═══ Exercise data

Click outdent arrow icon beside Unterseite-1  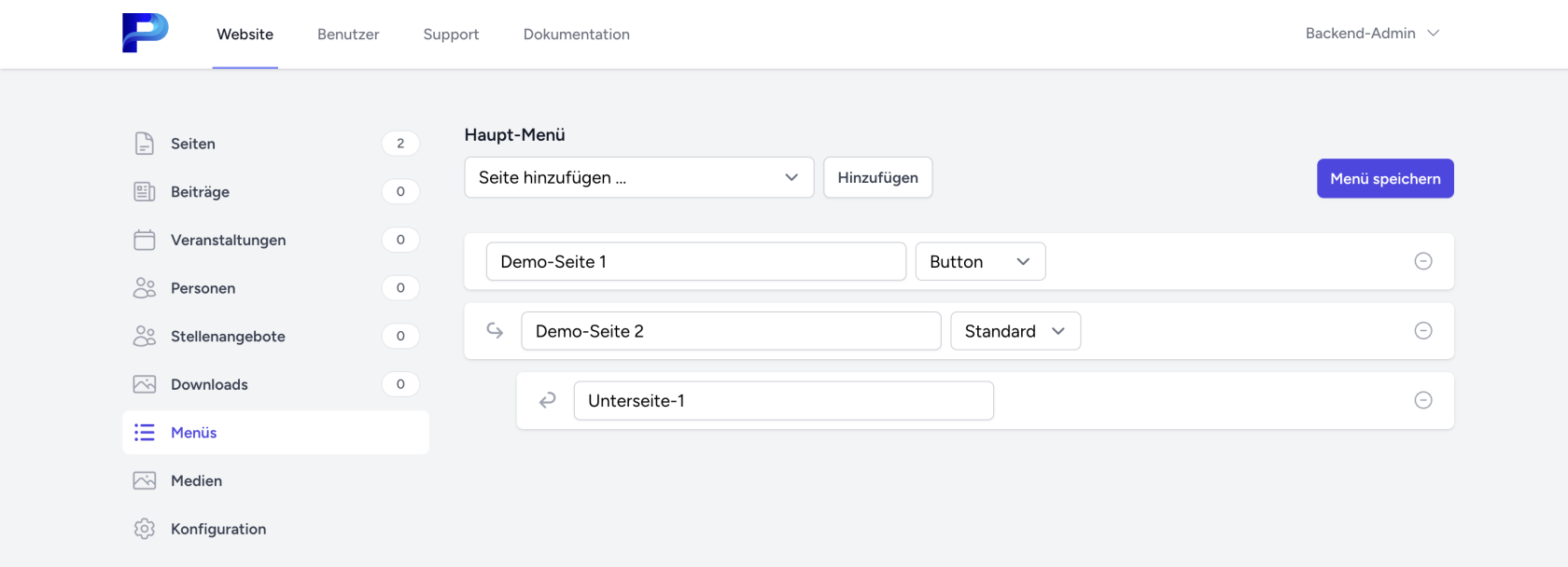coord(548,400)
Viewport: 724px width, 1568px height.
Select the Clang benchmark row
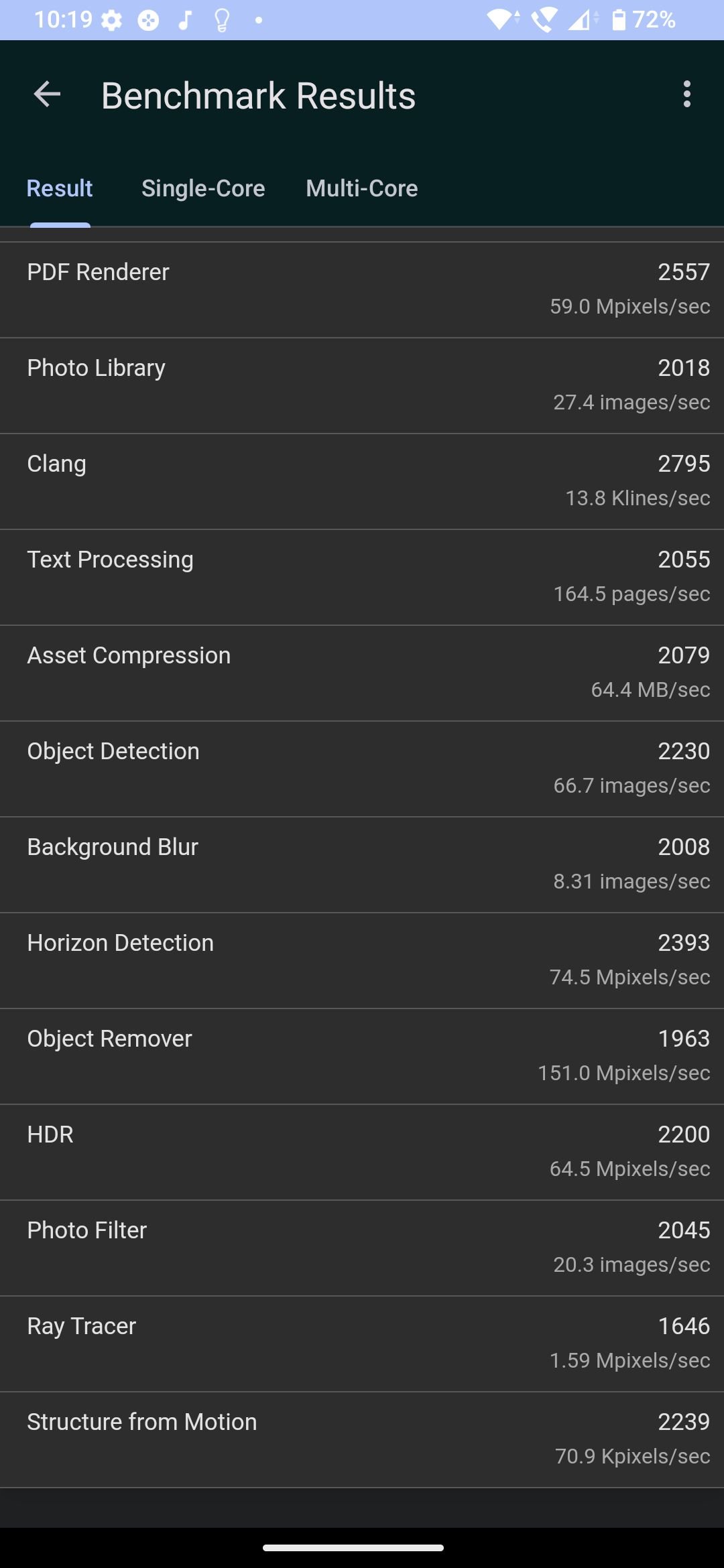coord(362,481)
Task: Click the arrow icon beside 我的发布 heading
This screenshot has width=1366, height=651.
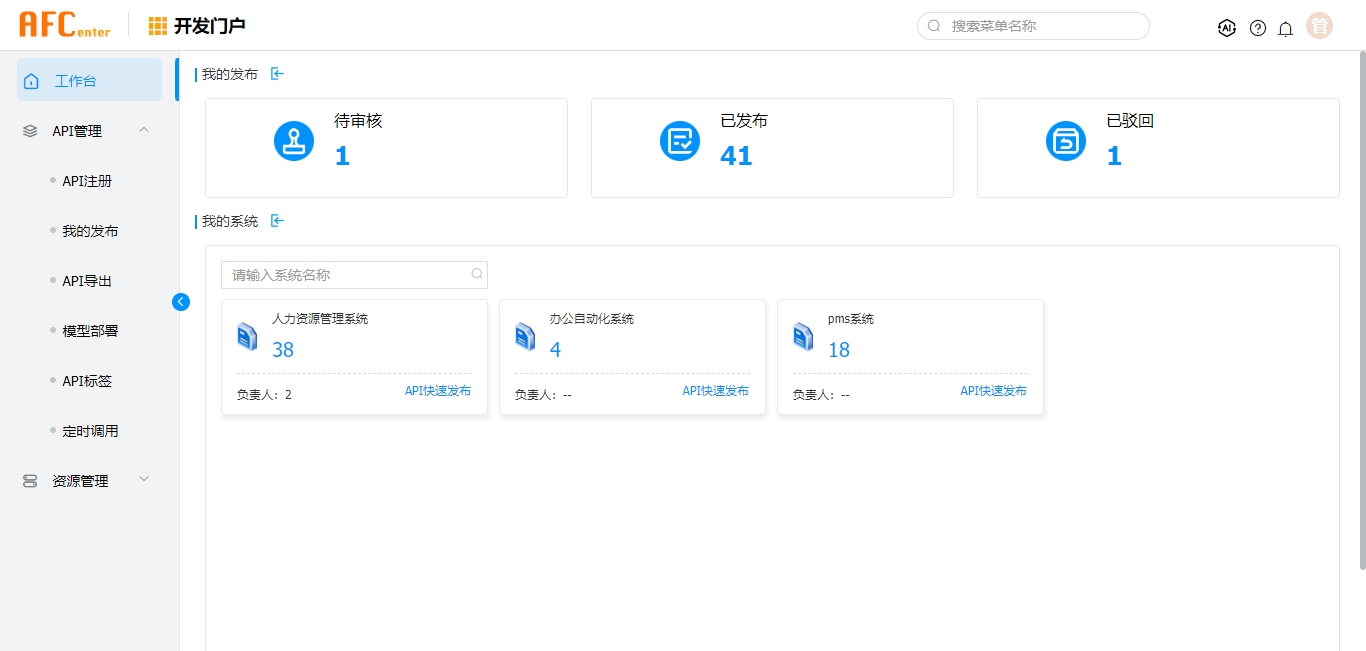Action: (x=278, y=74)

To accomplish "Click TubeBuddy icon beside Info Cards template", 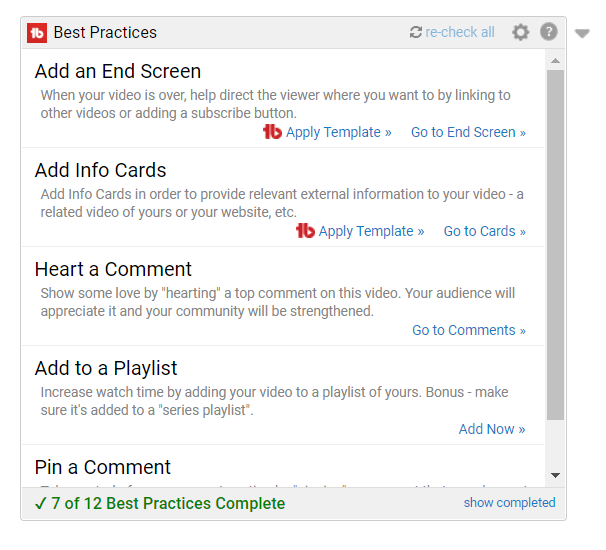I will click(305, 231).
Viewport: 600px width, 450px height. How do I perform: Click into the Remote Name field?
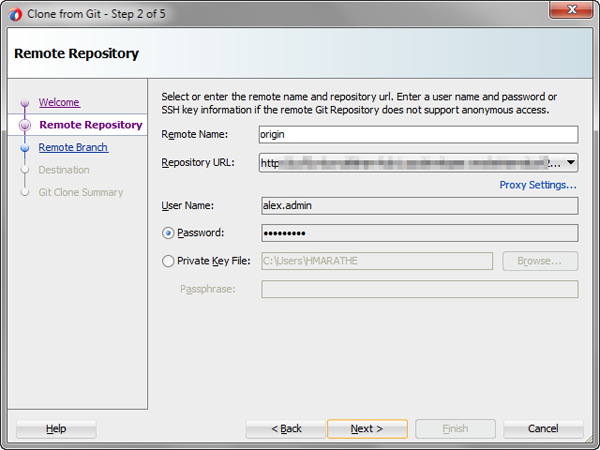[x=418, y=134]

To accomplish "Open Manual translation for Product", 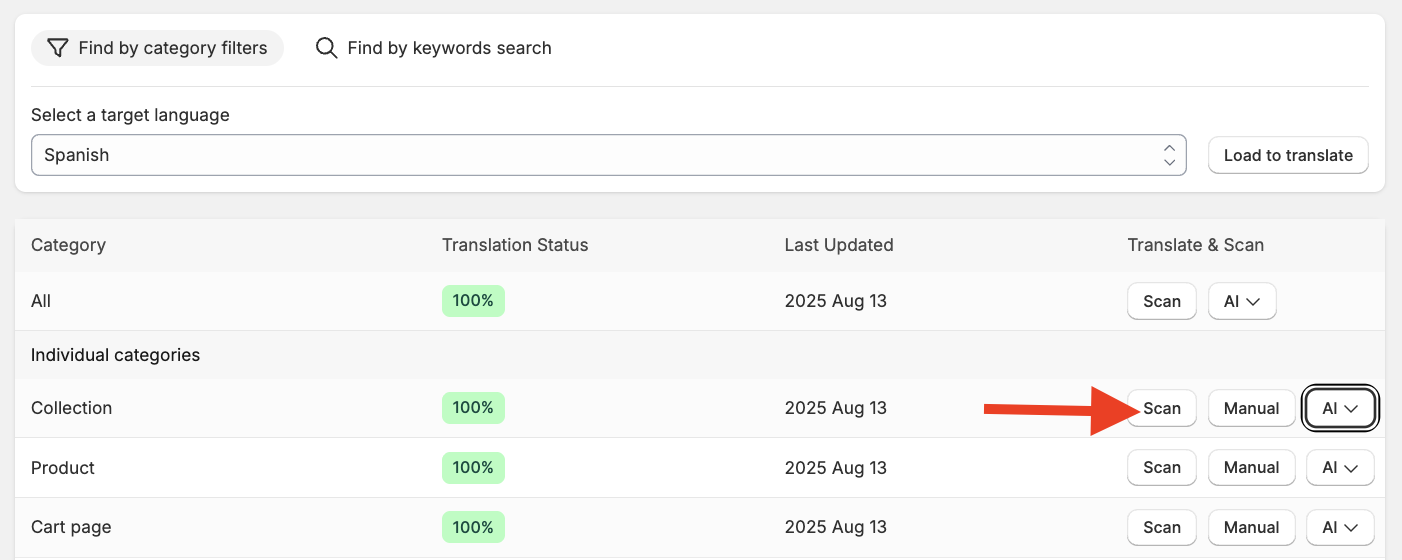I will tap(1251, 468).
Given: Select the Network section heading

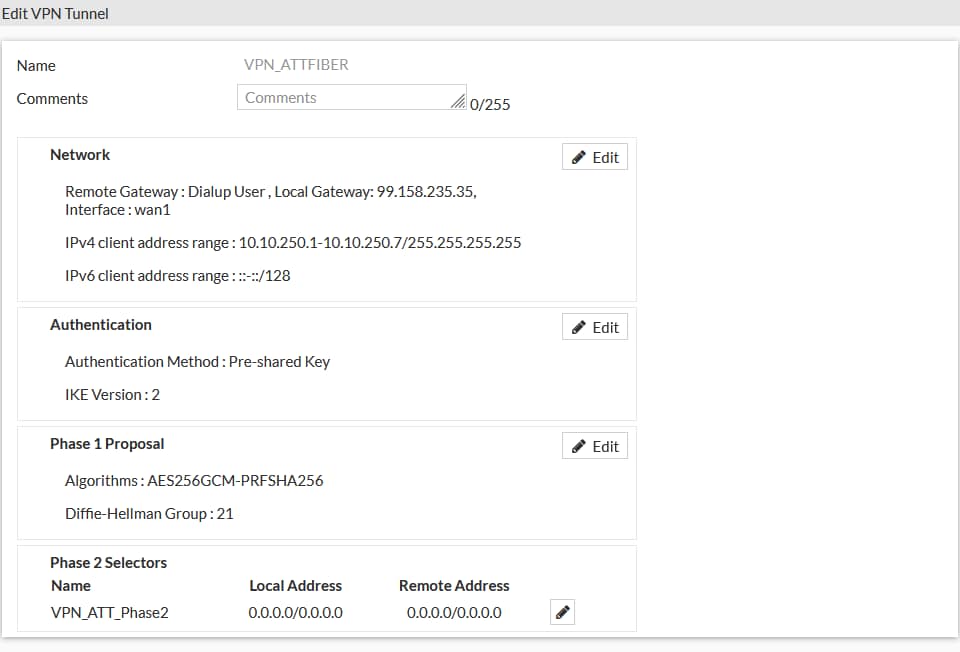Looking at the screenshot, I should pyautogui.click(x=80, y=155).
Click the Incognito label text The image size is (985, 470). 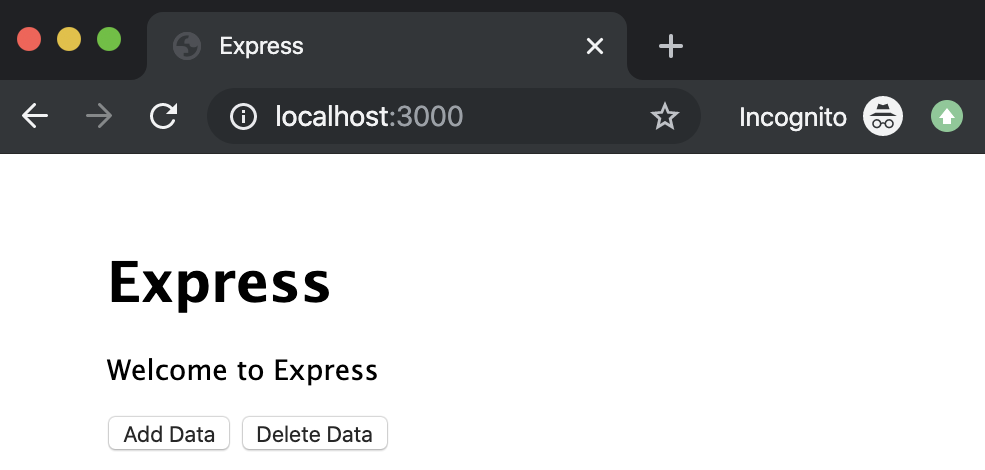[792, 117]
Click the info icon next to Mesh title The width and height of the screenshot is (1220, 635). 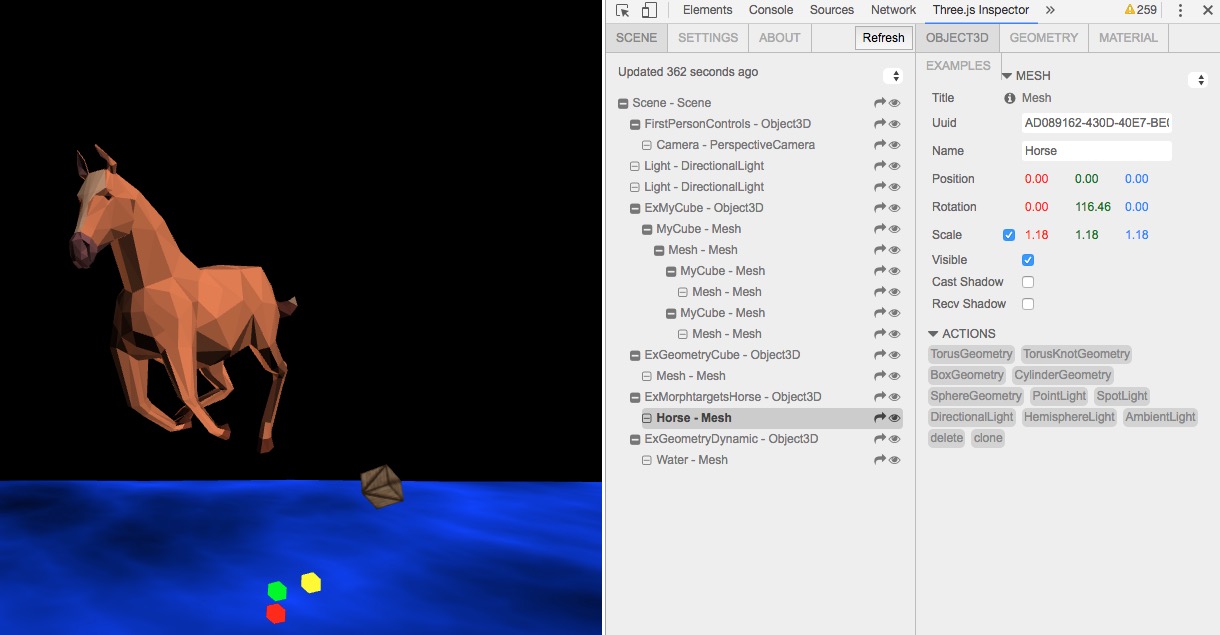[1010, 97]
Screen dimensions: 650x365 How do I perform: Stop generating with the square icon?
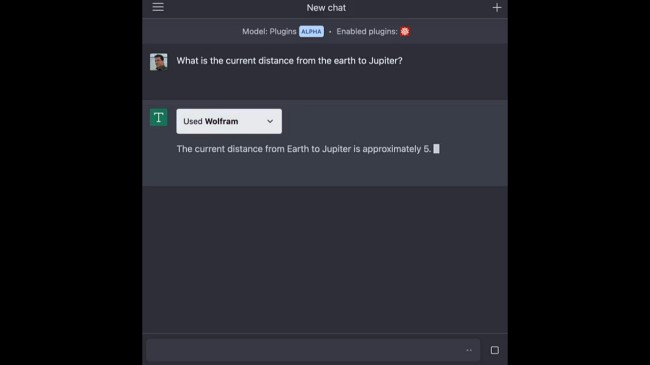[x=495, y=350]
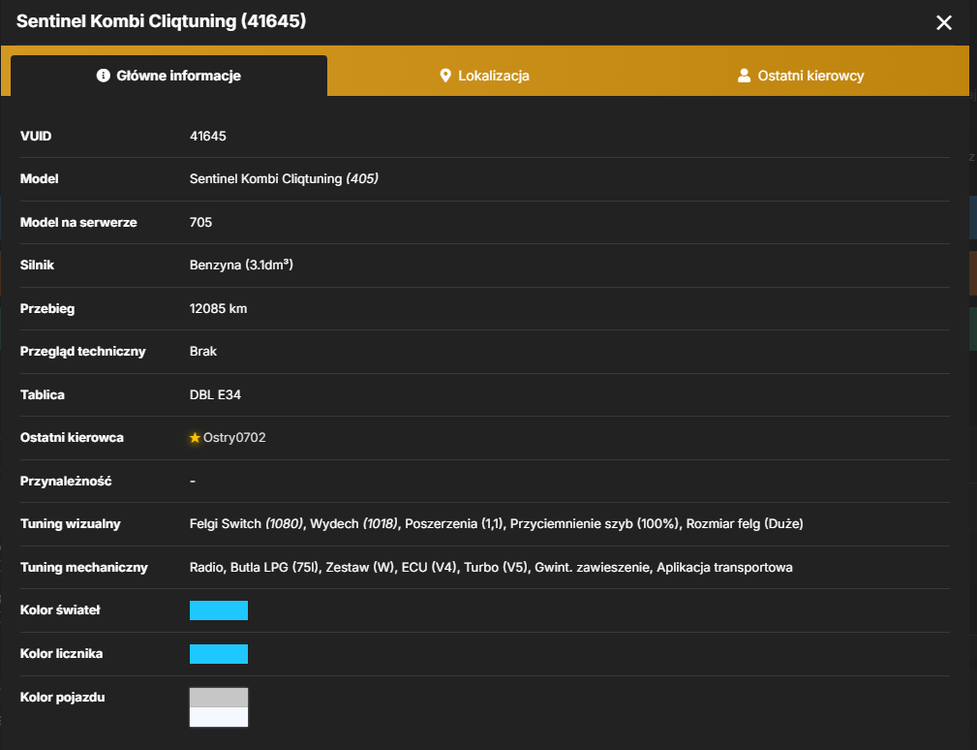This screenshot has height=750, width=977.
Task: Click the Kolor świateł cyan swatch
Action: point(219,610)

══════

Directions: Would you transcribe, exactly and only, the lines from the one that contains "Screen dimensions: 650x365" through the last line of the data above, without any pictures?

Result:
Screen dimensions: 650x365 How do I perform: Stop generating with the square icon?
[x=495, y=350]
This screenshot has height=750, width=977.
Task: Click the Kolor świateł cyan swatch
Action: point(219,610)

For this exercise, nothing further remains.